Fire reignites at site of twin blasts in Tianjin, as death toll rises to 104, with more than 700 wounded.

    Residents living close to the site of giant explosions in the Chinese port of Tianjin have been evacuated over fears of toxic contamination as new fires ignited.

    Armed police were carrying out evacuations within 3km of the blast site on Saturday after highly poisonous sodium cyanide was found, the Beijing News said.

    The blaze ignited again at the warehouse where the blasts struck on Wednesday night, with several small blasts heard by reporters from the Xinhua state news agency.

    "Out of consideration for toxic substances spreading, the masses nearby have been asked to evacuate," Xinhua reported.

    Authorities announced on Saturday that the death toll has risen to 104, with more than 700 others still being treated in hospitals, including 25 who are in critical condition and 33 who are in serious condition.

    A survivor was pulled from a shipping container on Saturday morning, state media reported. His identity was not immediately known. Television video showed the man being carried out on a sketcher by a group of soldiers wearing gas masks.

    Fears over safety after massive explosion in China

    A team of chemical experts has been called in to the site to test for toxic gases.

    Shockwaves from the blasts late on Wednesday were felt by residents in apartment blocks kilometres away in the city of 15 million people.

    Furious residents and victims' relatives railed against authorities outside a news conference on Saturday for keeping them in the dark as criticism over transparency mounted.

    Residents and relatives were prevented from entering the press conference and could be heard shouting outside.

    "Nobody has told us anything, we're in the dark, there is no news at all," screamed one middle-aged woman, as she was dragged away by security personnel.

    The man survived for three days in a shipping container following the blasts [Reuters]

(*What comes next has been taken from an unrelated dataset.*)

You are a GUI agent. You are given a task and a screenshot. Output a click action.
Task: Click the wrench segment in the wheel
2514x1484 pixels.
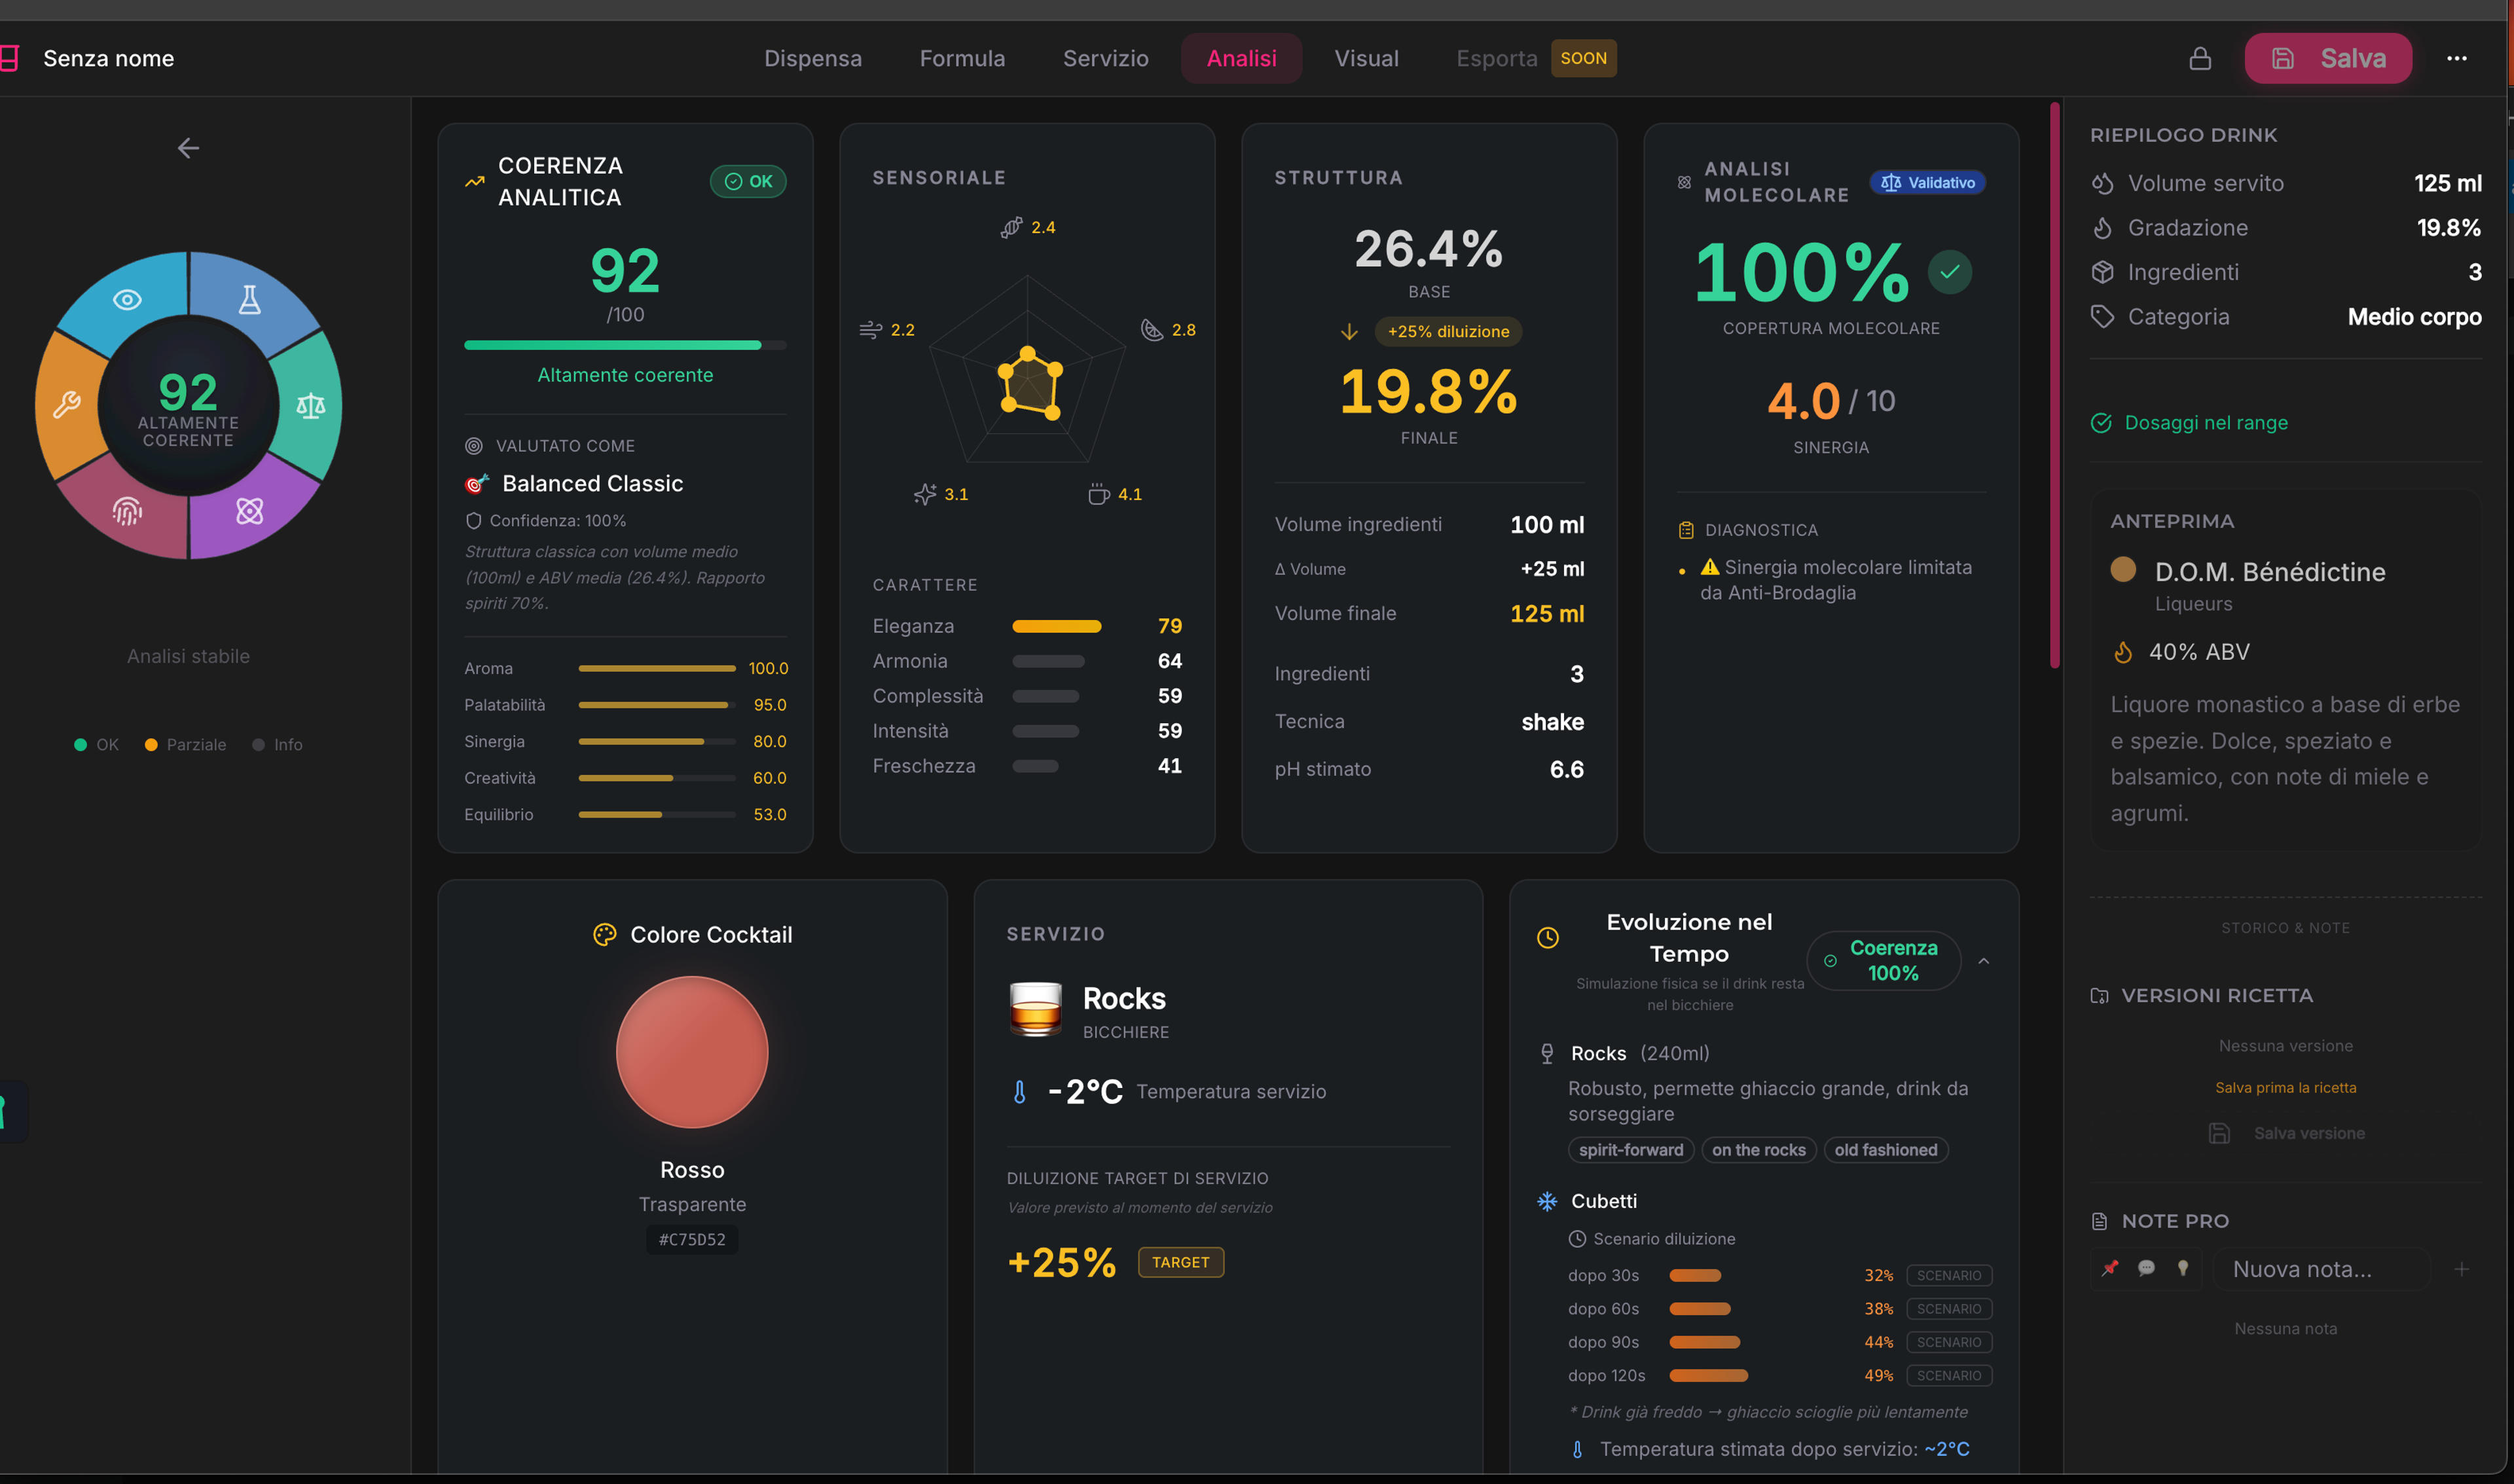click(67, 405)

    China has a patchy industrial safety record and the disaster has raised fears of toxic contamination after officials said they were unable to identify precisely what chemicals were at the site at the time.

    Tianjin work safety official Gao Huaiyou listed a host of possible substances at the briefing, adding that the firm's recent large exports had included sodium bisulfide, magnesium, sodium, potassium nitrate, ammonium nitrate, and sodium cyanide, among others.

    China on Friday defended the work of firefighters who initially hosed water on a blaze in a warehouse storing volatile chemicals, a response foreign experts said could have contributed to the explosions.


    In pictures: The deadly inferno


    The explosions have disrupted the flow of cars, oil, iron ore and other items through the world's 10th largest port.

    The blast sent shipping containers tumbling into one another, leaving them in bent, charred piles.

    Rows of new cars, lined up on vast lots for distribution across China, were reduced to blackened carcasses.

    Tianjin is the 10th largest port in the world by container volume and the seventh largest in China, according to the World Shipping Council, moving more containers than the ports of Rotterdam, Hamburg and Los Angeles.

    It handles vast quantities of metal ore, coal, steel, cars and crude oil.

    Authorities have only released limited information about the accident, a criticism often levelled at Chinese officials in the aftermath of disasters, and restricted discussion of it online.

    More than 360 social media accounts have been shut down or suspended for "spreading rumours" about the blasts, Xinhua reported citing the Cyberspace Administration of China.